The market notched its third straight weekly gain last week and is on track for a strong monthly rebound from a steep sell-off in May. The major U.S. stock indexes are up more than 7% so far this month and are holding on to gains of more than 14% for the year.
Investors have been reassured by statements from the Federal Reserve this month that suggest the central bank is prepared to cut interest rates in response to a slowing global economy. Even so, traders remain concerned that corporate profits might suffer should the kind of economic slowdown that would prompt the Fed to cut rates take hold.
Trade policy remains the biggest source of uncertainty looming over the market. Worries about the dispute and its potential impact on global economic growth sent the broader market on a bumpy ride during the second quarter as the tensions escalated.
Presidents Donald Trump and Xi Jinping plan to meet at the Group of 20 summit in Japan, which starts Friday. Wall Street is once again hoping that the two sides can find a path to making a deal that will end their trade war.
The two sides are in a stalemate after 11 rounds of talks that have failed to overcome U.S. concerns over China’s acquisition of American technology and its massive trade surplus. China denies forcing U.S. companies to hand over trade secrets and says the surplus is much smaller than it appears.
Health care stocks accounted for a big share of the selling Monday, led by a slide in shares of pharmaceutical giant Bristol-Myers Squibb.
The stock fell after the company said it would divest its blockbuster psoriasis treatment Otezla as part of a push to win regulatory approval for its $74 billion buyout of Celgene. Shares in Bristol-Myers were the biggest decliner in the S&P 500, losing 7.4%. Celgene dropped 5.4%.
Consumer discretionary stocks and banks also helped pull the market lower. Ulta Beauty dropped 2.6% and Capital One Financial dropped 3.1%.
Energy stocks also declined. The sector remains volatile as oil prices fluctuate over concerns about economic growth and rising tensions in the Middle East. Concho Resources fell 3.4%.

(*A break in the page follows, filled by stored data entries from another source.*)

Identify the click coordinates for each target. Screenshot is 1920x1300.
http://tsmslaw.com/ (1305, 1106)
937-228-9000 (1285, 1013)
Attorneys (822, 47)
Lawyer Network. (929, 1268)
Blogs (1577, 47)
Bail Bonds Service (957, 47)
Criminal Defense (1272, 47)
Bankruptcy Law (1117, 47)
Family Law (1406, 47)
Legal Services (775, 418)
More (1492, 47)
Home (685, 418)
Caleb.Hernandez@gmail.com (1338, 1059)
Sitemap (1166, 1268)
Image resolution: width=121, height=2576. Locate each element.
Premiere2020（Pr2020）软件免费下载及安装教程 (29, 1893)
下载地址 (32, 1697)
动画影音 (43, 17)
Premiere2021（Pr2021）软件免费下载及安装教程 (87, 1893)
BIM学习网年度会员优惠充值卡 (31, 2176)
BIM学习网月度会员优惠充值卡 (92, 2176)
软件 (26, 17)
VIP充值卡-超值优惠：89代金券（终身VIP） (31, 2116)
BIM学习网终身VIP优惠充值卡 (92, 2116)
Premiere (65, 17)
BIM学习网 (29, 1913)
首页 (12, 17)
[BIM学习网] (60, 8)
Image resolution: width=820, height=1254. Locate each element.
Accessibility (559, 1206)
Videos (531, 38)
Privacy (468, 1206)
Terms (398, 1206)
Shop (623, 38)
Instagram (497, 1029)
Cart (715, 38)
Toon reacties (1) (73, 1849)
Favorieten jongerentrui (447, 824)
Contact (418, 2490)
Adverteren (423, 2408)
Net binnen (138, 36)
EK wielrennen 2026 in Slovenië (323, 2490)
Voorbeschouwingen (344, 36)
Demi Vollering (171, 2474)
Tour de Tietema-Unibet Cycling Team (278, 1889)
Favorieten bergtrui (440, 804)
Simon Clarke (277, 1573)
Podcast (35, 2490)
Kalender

Technology companies, consumer goods makers and materials stocks were among the gainers. Western Digital rose 2.5%, Tyson Foods added 1.9% and Newmont Goldcorp gained 2.5%.
Bond prices rose, sending yields lower, as investors continued to shift money into U.S. bonds as a hedge against a possible downturn in the economy or further escalation in trade tensions. The yield on the 10-year Treasury note fell to 2.02% from 2.06% late Friday.
“The pricing in the bond market right now does indicate that it wouldn’t take much to create a recession if we had some bad policy mistake either from the Fed or from a trade standpoint,” Crook said.
Traders welcomed news that Eldorado Resorts has agreed to buy casino operator Caesars Entertainment in a cash-and-stock deal valued at $17.3 billion.
The deal creates a casino giant with about 60 casinos and resorts in 16 states under a single name. Caesars has been struggling since emerging from bankruptcy in 2017. Billionaire investor Carl Icahn took an enormous stake in the company and pushed for big changes. Caesars surged 14.5% and Eldorado fell 10.6%.
Energy futures finished mixed. Benchmark crude oil rose 47 cents to settle at $57.90 a barrel. Brent crude oil, the international standard, fell 34 cents to close at $64.86 a barrel. Wholesale gasoline fell 1 cent to $1.85 per gallon.
Heating oil declined 1 cent to $1.91 per gallon. Natural gas rose 12 cents to $2.30 per 1,000 cubic feet.
Gold rose $18.20 to $1,414.30 per ounce, silver rose 10 cents to $15.37 per ounce and copper was unchanged at $2.71 per pound.
The dollar fell to 107.32 Japanese yen from 107.41 yen on Friday. The euro strengthened to $1.1401 from $1.369.